I Feel SAD

Seasonal Affective Disorder creeps in as the weather changes. First there’s just a chill in the air, maybe you need a sweater when you leave the house. But it progresses so rapidly and along comes the shorter days and darker nights.

While some people love Fall season and look forward to pumpkin spice-everything, Halloween, and the changing of the seasons, I dread it. Every year I miss the chance to say goodbye to Summer because it leaves without notice. No deadline. No date marked on the calendar. One day it’s there, making me sweat. And the next day it’s 60 degrees and I’m begging for 90 degree weather.

Thankfully, with anti depressants and therapy I’m not as apprehensive this year. But it still worries me. There’s something about being exposed to the elements, not being prepared for the cold, unable to protect myself that makes me feel vulnerable. Scared, even. It’s like the darkness and cold of winter speaks directly to my fears.

I would love to live in a place of warmth and sunshine all year round. I wouldn’t miss the season changes. But right now that’s not a possibility.

I think the best weapon against seasonal depression is being prepared. Buy warm clothing, wear bright colors. Make sure you nourish your body with happy things. Prepare yourself for the cold that is coming and know that it’ll soon pass.

If only there was a demarcating line between the seasons. A calendar notification- now it’s time to take out the sweaters, boots and tights. Now it’s time to prepare hearty pots of soup. Now it’s time to buy yourself the things that make you happy.

**Recorded data:**
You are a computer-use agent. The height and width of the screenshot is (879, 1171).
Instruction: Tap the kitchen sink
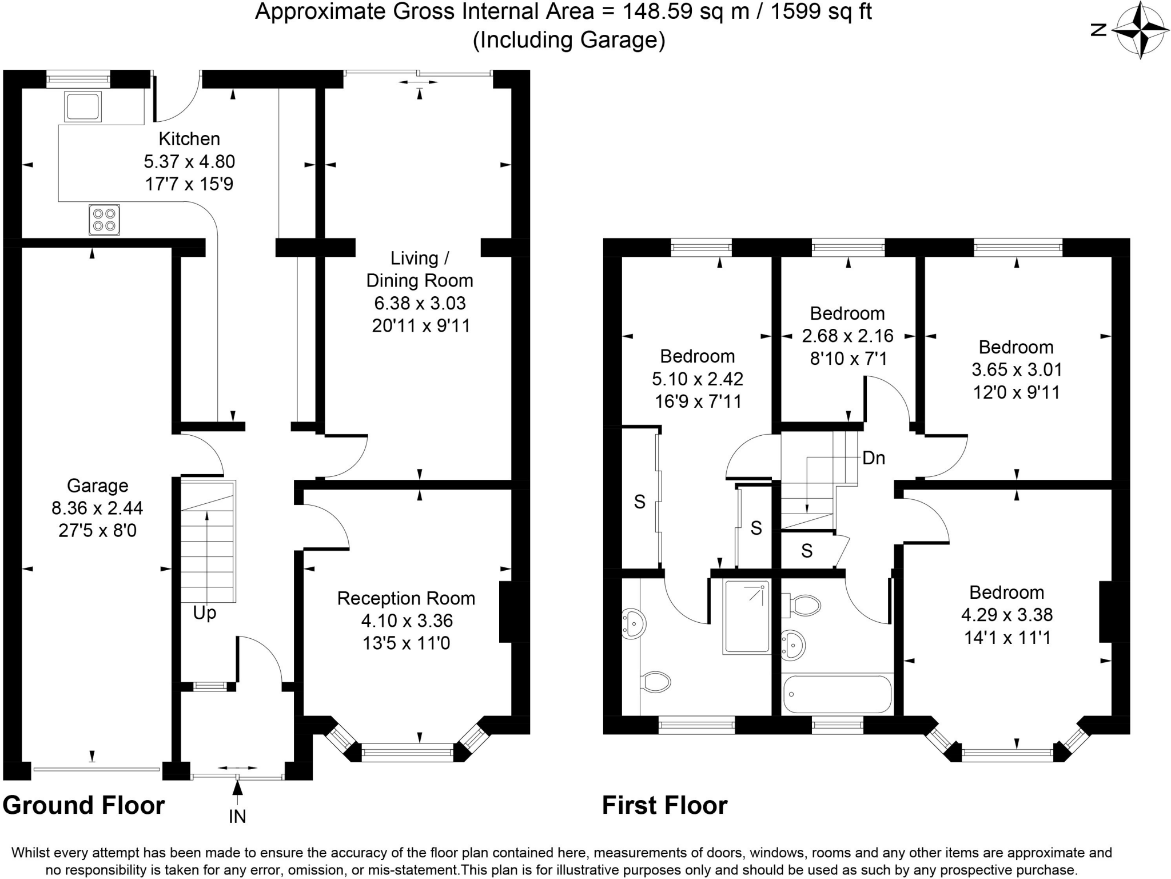coord(83,106)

**What you will do:**
(a) Decide whether each statement agrees with the essay on seasonal affective disorder. Answer yes or no, and quote the words from the essay that settle it. (i) The writer dreads the Fall season. (ii) The writer says the season changes would be missed in a place that stays warm and sunny all year. (iii) The writer credits antidepressants and therapy with easing this year's apprehension.
(b) Pick up the essay on seasonal affective disorder after its final sentence and keep writing it.
The material that comes after the essay on seasonal affective disorder stands apart from it.

**Exercise answers:**
(a)
(i) Yes: "While some people love Fall season and look forward to pumpkin spice-everything, Halloween, and the changing of the seasons, I dread it."
(ii) No: "I wouldn’t miss the season changes."
(iii) Yes: "Thankfully, with anti depressants and therapy I’m not as apprehensive this year."

(b)
Well, here’s my reminder to you. We can get through the dark and cold and be just fine. Be prepared, and it’ll be easier.

I wish you a happy Fall and an even brighter Winter.

Autumn Chill is Coming

Such is the human experience
Some people sit out here
Under Autumn’s first chill
With a blanket or sweater wrapped around them
And enjoy the delicious crisp air
And the smell of cold coming in
They’re in love with this time of year
Of spiced lattes and pumpkins on the horizon.
While others, like me
Are scared to walk out the door into the cold
Sad to see Summer waving goodbye
And numb at the thought of Winter coming.
Dread starts to set in
The Jewish New Year a few days away
And the cold nipping at my unclothed toes.
Change, for some, exhilarating
And others
Terrifying.
We are, all of us, human
With different experiences
And different emotions.
When Summer feels so fleeting
You can barely hold its hand
And Winter makes you want to hibernate
Spring and Fall barely making an appearance
I wrap myself in a sweater
And confront the cold
It’s 60 tonight, and dipping.
This time, Winter, I won’t let you take me.
I won’t let your frost drag me down into fear and icy dread
Of my skin wrapped in layers
And the dark that comes on suddenly,
And stretches on endlessly.
I’ll find a way to conquer you
With sunshine in my mind
Even as your icy talons reach out
And grab hold.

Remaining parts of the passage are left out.